9/11から20年

f:id:drfridge:20210906105035j:plain

 あのニューヨークのWTCビルに飛行機が突っ込み、ビルが崩壊した9.11事件からもう20年経ってしまった。その時、テレビで直に飛行機がビルの突込み、黒煙を上げてビルが倒壊し、逃げ遅れた人たちがビルから振り落とされるように落ちてくる姿が今も昨日の事のように思い出される。現実を見ているというより、何かの映画のセットの一シーンでも見ているのではないかという気がしたものだった。

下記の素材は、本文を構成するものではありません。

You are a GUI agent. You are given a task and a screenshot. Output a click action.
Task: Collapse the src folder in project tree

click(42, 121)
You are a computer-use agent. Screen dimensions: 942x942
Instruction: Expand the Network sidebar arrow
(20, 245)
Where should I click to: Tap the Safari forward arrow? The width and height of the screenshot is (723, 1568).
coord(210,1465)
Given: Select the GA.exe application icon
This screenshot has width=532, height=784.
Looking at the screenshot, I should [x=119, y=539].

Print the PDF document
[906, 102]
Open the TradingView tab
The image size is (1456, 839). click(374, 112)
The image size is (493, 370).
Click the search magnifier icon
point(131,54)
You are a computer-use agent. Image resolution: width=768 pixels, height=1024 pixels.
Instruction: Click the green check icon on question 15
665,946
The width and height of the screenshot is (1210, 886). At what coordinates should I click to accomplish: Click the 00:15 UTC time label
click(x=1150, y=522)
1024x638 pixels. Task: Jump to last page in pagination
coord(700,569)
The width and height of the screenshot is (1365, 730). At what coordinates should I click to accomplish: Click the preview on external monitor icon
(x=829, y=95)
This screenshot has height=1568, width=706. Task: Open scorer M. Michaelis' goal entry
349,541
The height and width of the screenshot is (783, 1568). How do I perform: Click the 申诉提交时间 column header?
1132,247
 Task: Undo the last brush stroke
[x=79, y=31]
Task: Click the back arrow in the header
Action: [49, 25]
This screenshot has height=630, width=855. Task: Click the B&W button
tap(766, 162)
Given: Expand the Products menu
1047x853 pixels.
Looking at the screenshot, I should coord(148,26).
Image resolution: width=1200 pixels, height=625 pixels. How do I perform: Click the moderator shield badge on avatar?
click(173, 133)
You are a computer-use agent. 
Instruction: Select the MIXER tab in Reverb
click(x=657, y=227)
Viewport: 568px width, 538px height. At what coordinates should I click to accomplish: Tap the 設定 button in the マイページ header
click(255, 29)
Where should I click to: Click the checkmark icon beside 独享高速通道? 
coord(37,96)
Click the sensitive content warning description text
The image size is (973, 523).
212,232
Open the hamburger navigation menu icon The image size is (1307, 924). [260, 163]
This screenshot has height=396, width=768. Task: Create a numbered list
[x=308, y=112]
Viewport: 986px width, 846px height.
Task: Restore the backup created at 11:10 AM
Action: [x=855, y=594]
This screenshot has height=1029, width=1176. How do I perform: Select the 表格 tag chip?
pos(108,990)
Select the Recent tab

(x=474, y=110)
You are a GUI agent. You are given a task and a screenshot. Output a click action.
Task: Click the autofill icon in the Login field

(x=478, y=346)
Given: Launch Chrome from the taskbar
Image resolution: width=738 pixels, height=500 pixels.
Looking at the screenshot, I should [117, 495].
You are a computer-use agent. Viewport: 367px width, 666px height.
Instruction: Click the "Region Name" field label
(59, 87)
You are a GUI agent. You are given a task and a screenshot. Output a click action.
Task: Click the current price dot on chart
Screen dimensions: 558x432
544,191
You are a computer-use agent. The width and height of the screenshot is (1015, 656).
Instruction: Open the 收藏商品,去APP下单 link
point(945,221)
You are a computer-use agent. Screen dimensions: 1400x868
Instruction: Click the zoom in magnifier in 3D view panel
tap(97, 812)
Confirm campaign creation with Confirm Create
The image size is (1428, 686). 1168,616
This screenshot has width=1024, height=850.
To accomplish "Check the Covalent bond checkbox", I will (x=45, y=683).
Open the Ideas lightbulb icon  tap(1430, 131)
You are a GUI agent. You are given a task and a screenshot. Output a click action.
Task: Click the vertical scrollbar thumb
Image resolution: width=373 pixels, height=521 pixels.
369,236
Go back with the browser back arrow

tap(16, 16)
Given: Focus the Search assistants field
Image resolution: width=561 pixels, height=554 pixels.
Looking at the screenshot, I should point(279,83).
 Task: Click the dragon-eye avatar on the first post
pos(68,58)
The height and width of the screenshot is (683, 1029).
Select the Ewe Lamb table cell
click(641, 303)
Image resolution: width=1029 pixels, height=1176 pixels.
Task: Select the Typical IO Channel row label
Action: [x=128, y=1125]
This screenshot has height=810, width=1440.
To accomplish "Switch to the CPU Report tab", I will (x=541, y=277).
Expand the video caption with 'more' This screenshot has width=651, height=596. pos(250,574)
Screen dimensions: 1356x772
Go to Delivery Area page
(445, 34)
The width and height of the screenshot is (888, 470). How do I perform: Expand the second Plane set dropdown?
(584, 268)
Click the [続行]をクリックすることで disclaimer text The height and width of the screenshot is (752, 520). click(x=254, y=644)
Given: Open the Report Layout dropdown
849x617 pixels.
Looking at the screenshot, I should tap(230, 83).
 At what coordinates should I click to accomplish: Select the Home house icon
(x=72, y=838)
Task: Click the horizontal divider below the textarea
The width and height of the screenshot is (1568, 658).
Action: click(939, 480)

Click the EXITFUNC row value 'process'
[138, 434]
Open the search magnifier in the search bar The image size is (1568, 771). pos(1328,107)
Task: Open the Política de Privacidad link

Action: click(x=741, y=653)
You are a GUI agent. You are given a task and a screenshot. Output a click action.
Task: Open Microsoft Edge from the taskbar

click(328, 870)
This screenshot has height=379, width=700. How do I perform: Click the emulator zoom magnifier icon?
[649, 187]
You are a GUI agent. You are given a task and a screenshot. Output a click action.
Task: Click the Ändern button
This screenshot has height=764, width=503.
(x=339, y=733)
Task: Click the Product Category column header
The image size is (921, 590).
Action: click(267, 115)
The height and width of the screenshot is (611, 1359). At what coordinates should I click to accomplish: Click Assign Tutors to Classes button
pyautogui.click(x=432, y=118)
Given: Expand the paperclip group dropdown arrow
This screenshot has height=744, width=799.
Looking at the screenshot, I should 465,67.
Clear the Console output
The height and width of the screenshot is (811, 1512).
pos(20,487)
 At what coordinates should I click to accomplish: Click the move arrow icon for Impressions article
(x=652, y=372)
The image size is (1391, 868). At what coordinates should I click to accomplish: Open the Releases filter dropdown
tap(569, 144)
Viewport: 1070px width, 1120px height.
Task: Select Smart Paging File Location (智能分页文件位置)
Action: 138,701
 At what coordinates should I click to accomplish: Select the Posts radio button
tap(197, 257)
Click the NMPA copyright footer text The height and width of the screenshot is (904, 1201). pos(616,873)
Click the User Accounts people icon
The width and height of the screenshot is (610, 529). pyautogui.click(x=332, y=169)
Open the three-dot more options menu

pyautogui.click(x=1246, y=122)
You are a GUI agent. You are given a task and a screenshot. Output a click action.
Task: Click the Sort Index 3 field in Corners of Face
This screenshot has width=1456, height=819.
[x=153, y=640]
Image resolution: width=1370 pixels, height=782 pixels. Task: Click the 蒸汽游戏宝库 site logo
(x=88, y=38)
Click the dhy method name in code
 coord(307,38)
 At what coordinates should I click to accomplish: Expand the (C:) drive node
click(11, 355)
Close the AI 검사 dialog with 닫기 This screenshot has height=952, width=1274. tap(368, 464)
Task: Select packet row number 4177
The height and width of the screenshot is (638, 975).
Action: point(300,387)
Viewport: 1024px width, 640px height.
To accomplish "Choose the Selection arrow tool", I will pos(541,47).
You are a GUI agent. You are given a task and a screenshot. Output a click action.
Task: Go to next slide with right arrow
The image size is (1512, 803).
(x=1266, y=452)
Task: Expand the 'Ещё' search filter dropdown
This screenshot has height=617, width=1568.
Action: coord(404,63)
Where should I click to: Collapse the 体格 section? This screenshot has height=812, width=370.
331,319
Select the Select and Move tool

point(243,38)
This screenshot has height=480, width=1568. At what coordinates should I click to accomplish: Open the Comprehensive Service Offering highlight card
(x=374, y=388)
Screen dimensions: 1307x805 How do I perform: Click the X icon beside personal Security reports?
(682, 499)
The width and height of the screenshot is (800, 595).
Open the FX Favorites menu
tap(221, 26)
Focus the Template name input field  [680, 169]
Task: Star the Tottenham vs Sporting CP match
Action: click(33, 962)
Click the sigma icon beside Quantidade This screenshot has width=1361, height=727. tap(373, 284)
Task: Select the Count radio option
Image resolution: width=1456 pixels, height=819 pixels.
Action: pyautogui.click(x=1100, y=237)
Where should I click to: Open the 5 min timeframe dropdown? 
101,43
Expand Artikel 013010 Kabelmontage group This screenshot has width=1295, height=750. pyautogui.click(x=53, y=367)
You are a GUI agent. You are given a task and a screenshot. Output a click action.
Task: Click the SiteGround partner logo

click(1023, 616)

 その直後から、世界は変わった。丁度その後、アメリカへ行った時のことも忘れられない。まるで戦時中だった。人々が皆愛国者を振る舞い、すべての走るクルマに星条旗が掲げられ、空港ではあちこちに銃を掲げた兵士が見張り、皆がテロを気にして、アタッシュケースを置いてすぐ横の窓口に何かを買いに行っただけで、不審物だとして近くにいた女性がガードマンを呼ぶような張り詰めた空気が漂っていた時代であった。

 やがて、ブッシュ大統領が世界中に、アメリカの味方か敵かを問い、ヨーロッパや日本まで従えたアメリカ軍が強引にアフガニスタンイラクに攻め入り、以来長い間の中近東の戦争が今までずっと続くことになってしまった。その結果がどうなったかは最近のアメリカ軍のアフガニスタンからの成果なき撤退となったことは周知のことである。

 米ソ冷戦が終わり「歴史の終わり」とも言われ、アメリカが世界の支配者となったかに思われた時に起こったこの9.11事件は確かに一つの時代のエポックを画するものであり、ある意味では、アメリカの頂点を示すものでもあり、また一方では、その凋落の始まりを暗示すものでもあったのではなかろうか。

 9.11事件の真相については、今だに分からないことが多い。飛行機が上部の階に突っ込んだからといって、WTCビルが2棟ともに、根底から崩れ落ちたのは何故か。ペンタゴンの墜落現場に全く飛行機影がが見られなかったのは何故か。飛行機が突っ込んでいないビルまで根底から崩壊したのは何故か。それに、あのような大掛かりなテロが、誰にも知られずに、外国のテロ組織だけで果たして可能だったのか等等。当時から疑わしいと思われ、未だに解明されていない事が多過ぎる。

 このような時には色々なデマが飛び交うことが多いのが普通である。何千人という自国民の犠牲を払ってまで、アメリカ自体がでっち上げのようなことをするかという疑問もある。しかし、アメリカという国の歴史を見ると、米西戦争の時の戦艦メイン号の爆発事件以来、でっち上げ事件が繰り返されているので、すべてのアメリカの報道を鵜呑みに出来ない事情もある。ベトナム戦争トンキン湾事件も、イラク戦争の核開発も、いずれもでっち上げだったことが判明している。9.11についての人々の疑惑を否定し去るのが難しいのも故なしとしない。

 しかし、時代はそんなことにはお構いなしに進んでいく。9.11から20年経ち、アフガニスタン戦争もイラク戦争も済んでしまった。いずれでも、アメリカの思惑とは違った歴史が始まりつつある。もはや元に戻すことは出来ない。今ではアメリカの関心は中近東より中国である。アメリカが20年の年月と何兆ドルもの大金を投じて対テロ戦にうつつを抜かしている間に、同じ時間と大金を投じた中国の発展はめざましく、今やアメリカの独占を脅かしかねない大国にまで成長してしまっているのである。

 同じ時間と金の投下の違いによる両国の結果が興味深い。まだまだアメリカの優位は続くであろうが、アメリカもここらで遅れた他国に自分の都合の良いように圧力をかけたり、潰しにかかるのを止めて、共存共栄の発展に役立てるように政策の変更を試みないと、やがては、アメリカが世界の潮流に乗り遅れることにもなりかねないことにも気付くべきであろう。